I was also incredibly thankful to not have a husband or boyfriend there to witness it. I still have my pride.
This experience was something of a revelation for me. I already knew that my body didn’t like having the shunts and formed massive amounts of scar tissue around them, and succeeded in either breaking them or clogging up the drainage catheters. I also already knew that stitches have to come out by day nine after surgery or my body starts to grow around them like a tree grows around an object attached to it in early years.
This wound, though, really laid it all out for me. I am a super healer. I don’t grow keloids like some unfortunate souls, but instead, the collagen-inducing mechanism on me is turned on “high” to immediately close up any holes that are created. I still don’t know how this plays into the disease that is trapping CSF in my cranium; I’m waiting for that big reveal, and when it comes, I’m going to shout it from the rooftops.

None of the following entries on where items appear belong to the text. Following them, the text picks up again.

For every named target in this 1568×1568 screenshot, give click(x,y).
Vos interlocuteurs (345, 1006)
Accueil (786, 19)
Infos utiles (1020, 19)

A week ago, I got a response from the doctor’s office. The nurse was told me that she was told by the insurance company that I had to find a durable equipment company to take the “prescription.” I finally found some documentation for providers in my area and called every one of them to find out which one could handle a hospital bed order, because not all of them do – but I should have no problem finding C-PAP masks for sleep apnea if I ever need one, that’s for sure. When I finally connected with someone who could help, she told me I had to have my doctor’s office call.
I put my foot down and said, “Look: I have a fax machine and I have the order. I am going to fax this to you. I will give you my insurance company info. I will give you my doctor’s office number. I will give you my address and phone numbers. I need a bed.” She kind of laughed and said that I shouldn’t have to do all the work.
I agreed, but such is the life of a person whose disease is not ordinary.